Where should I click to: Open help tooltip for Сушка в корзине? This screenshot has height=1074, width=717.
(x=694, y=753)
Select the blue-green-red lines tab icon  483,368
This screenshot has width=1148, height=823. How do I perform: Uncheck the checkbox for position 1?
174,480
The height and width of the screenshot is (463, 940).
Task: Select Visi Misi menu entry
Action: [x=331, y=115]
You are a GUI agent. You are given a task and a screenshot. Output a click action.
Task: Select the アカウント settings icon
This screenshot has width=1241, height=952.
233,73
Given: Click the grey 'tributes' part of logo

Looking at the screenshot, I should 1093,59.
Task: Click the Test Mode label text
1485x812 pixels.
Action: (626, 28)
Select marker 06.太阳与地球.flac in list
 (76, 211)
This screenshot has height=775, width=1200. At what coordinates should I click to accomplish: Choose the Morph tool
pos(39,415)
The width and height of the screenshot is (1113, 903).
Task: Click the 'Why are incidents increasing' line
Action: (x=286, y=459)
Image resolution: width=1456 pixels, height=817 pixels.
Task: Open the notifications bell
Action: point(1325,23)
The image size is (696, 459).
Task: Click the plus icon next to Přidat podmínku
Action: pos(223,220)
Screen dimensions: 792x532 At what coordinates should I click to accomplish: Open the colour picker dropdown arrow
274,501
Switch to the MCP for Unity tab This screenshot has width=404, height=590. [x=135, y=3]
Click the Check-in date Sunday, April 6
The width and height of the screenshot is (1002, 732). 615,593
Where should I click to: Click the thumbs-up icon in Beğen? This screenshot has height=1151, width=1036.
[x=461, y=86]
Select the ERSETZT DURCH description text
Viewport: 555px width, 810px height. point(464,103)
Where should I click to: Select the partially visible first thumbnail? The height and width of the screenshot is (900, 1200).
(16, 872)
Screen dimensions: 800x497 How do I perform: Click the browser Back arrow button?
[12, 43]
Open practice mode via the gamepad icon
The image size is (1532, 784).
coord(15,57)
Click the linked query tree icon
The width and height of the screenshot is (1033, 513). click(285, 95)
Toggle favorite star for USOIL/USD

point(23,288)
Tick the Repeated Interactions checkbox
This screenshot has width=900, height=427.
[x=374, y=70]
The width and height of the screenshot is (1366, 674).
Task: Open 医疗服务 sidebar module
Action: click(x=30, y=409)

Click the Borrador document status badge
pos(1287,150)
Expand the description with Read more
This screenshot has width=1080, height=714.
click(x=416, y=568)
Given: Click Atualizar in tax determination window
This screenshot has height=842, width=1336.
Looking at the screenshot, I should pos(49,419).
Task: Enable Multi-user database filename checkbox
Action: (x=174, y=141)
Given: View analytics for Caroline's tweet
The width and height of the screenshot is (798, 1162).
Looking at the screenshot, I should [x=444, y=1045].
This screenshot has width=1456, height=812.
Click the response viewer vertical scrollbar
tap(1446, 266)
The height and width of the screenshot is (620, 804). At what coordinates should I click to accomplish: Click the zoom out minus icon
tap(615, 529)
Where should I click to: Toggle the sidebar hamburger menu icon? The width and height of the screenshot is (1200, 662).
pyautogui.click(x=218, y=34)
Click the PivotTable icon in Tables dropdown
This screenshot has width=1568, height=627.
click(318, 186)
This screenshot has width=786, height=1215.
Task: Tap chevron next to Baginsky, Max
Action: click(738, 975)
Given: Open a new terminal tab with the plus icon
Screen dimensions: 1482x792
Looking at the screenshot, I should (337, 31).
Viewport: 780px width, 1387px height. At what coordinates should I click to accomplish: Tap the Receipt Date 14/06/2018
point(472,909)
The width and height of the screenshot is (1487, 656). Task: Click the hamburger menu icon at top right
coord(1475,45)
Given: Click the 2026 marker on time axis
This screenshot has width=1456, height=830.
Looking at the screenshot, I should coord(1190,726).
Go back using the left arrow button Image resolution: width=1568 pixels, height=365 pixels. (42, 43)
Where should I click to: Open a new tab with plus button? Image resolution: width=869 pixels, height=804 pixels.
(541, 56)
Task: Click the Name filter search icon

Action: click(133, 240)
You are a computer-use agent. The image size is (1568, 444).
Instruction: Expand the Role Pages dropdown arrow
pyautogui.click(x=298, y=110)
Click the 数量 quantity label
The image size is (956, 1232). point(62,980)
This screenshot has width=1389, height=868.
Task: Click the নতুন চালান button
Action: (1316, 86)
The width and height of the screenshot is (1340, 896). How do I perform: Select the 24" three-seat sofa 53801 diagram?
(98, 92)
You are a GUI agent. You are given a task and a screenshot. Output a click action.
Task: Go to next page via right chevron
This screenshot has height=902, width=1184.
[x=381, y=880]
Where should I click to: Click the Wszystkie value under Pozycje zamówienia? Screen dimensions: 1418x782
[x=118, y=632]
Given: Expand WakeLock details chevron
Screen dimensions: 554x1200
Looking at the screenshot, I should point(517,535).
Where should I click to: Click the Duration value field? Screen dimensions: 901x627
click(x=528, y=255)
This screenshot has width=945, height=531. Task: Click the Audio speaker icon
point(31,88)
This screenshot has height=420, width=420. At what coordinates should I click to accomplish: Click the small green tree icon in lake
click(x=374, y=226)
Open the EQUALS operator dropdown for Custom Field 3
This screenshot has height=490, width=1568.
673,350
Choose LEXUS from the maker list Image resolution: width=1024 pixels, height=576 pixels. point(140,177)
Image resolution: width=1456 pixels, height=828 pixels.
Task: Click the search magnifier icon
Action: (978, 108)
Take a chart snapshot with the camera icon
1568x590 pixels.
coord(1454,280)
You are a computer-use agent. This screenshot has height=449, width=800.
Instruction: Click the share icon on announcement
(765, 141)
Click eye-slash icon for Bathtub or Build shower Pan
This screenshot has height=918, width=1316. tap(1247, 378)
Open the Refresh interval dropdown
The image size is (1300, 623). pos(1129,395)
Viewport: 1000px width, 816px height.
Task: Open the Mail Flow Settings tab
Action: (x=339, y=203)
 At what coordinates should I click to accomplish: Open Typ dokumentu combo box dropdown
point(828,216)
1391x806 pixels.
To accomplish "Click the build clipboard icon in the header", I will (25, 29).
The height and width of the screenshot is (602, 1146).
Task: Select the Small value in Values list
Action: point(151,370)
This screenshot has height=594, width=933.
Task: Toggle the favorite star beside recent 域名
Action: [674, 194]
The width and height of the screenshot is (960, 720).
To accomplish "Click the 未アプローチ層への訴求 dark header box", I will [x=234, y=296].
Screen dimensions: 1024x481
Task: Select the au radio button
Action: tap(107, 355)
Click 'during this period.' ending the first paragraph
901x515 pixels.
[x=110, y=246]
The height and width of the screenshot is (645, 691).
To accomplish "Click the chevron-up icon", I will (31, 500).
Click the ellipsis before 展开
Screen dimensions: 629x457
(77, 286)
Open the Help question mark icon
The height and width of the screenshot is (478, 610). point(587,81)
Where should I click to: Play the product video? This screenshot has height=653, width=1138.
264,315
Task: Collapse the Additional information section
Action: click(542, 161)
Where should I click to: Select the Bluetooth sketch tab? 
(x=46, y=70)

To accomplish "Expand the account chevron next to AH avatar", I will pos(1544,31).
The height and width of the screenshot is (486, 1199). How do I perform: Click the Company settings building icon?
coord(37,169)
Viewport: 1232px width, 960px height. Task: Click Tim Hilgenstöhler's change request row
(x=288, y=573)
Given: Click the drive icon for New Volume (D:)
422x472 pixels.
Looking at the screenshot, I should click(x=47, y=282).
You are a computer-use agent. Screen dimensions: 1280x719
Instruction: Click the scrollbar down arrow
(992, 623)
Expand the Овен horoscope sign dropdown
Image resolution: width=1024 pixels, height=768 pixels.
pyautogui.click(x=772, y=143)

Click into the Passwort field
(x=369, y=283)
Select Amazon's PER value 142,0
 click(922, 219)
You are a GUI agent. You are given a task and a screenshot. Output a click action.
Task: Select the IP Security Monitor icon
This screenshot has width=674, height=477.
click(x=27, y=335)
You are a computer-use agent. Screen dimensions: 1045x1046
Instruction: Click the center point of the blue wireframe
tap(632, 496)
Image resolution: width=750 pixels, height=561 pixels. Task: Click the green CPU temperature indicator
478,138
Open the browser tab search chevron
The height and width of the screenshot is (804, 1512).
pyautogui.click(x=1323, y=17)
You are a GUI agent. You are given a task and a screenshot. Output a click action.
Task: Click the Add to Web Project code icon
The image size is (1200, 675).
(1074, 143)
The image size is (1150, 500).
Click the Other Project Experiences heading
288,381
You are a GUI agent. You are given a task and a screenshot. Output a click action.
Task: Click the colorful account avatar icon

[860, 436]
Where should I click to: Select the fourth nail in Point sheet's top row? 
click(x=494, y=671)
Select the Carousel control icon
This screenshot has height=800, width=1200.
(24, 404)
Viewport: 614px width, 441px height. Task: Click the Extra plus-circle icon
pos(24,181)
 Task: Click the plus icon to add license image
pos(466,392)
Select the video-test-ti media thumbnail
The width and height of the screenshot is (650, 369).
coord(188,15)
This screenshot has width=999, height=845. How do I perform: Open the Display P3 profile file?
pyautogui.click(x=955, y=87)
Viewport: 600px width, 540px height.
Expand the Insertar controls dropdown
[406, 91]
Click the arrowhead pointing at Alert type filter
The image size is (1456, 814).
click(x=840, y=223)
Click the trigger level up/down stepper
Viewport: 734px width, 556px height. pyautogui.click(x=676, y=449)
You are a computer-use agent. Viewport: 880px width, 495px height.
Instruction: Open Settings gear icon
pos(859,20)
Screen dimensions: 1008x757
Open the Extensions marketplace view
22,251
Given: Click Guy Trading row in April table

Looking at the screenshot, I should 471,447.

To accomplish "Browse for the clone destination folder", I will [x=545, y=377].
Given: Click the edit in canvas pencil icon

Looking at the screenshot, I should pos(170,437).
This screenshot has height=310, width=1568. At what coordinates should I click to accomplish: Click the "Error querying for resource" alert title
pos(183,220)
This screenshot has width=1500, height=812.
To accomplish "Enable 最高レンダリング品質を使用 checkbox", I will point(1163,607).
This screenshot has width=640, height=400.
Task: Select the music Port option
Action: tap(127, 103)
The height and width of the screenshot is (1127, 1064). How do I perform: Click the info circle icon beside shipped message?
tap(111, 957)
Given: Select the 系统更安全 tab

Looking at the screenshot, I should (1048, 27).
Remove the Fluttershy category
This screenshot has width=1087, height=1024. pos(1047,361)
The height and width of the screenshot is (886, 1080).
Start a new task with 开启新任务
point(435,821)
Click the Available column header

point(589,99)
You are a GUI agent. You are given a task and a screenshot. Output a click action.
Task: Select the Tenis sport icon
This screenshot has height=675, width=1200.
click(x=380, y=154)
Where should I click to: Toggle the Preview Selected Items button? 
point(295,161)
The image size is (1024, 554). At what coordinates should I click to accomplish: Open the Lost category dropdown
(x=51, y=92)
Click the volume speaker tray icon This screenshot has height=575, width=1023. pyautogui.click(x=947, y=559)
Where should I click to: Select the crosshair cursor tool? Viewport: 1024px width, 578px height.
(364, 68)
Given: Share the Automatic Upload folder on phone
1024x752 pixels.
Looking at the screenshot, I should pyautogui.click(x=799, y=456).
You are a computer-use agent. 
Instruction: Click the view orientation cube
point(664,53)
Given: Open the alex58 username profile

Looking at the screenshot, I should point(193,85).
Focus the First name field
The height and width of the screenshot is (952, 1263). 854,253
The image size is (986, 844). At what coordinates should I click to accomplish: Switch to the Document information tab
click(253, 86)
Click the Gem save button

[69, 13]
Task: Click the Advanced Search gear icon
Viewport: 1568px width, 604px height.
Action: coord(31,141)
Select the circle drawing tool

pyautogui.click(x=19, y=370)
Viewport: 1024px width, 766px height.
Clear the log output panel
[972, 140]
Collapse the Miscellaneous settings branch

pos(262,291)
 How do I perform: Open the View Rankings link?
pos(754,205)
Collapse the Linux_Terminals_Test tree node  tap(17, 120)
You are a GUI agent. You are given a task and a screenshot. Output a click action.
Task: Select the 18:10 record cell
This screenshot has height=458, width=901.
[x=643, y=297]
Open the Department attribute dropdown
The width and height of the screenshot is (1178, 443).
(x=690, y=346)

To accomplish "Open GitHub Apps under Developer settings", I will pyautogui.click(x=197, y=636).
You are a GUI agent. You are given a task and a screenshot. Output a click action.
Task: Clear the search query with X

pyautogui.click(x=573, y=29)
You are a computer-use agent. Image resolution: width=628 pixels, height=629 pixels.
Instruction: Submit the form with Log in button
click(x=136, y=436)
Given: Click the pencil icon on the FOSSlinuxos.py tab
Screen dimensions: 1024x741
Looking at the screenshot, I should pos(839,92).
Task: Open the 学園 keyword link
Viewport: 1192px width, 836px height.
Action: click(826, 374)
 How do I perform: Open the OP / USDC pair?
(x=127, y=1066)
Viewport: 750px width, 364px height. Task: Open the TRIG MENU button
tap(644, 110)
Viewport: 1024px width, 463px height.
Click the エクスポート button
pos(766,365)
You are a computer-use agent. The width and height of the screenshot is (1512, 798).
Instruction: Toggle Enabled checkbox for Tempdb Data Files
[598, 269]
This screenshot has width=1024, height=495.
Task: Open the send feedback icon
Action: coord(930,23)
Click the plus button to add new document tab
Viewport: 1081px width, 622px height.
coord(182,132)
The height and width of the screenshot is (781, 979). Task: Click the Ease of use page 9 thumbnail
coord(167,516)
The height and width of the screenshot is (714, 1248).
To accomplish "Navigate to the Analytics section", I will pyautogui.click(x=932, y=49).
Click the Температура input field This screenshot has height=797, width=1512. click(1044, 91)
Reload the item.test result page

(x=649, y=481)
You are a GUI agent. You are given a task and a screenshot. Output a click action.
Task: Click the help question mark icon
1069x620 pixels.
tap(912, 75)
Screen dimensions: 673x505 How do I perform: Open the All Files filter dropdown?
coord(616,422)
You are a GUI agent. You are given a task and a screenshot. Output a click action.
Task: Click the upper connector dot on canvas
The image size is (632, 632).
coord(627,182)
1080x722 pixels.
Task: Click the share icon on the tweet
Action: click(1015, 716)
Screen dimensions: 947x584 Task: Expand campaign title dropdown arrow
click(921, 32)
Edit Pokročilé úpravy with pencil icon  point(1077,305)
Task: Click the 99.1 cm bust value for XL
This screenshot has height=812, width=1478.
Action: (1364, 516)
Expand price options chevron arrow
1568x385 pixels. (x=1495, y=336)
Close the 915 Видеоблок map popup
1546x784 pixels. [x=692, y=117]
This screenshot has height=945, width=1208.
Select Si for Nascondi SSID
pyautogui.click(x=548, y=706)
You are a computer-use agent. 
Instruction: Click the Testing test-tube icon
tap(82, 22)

▸ Assignment:
Take the lines above from the one containing "422x472 pixels." down to the one containing "Task: Select the IP Security Monitor icon", and transcribe them exactly, both ends included.

▸ Worked solution:
422x472 pixels.
Looking at the screenshot, I should click(x=47, y=282).
You are a computer-use agent. Screen dimensions: 1280x719
Instruction: Click the scrollbar down arrow
(992, 623)
Expand the Овен horoscope sign dropdown
Image resolution: width=1024 pixels, height=768 pixels.
pyautogui.click(x=772, y=143)

Click into the Passwort field
(x=369, y=283)
Select Amazon's PER value 142,0
 click(922, 219)
You are a GUI agent. You are given a task and a screenshot. Output a click action.
Task: Select the IP Security Monitor icon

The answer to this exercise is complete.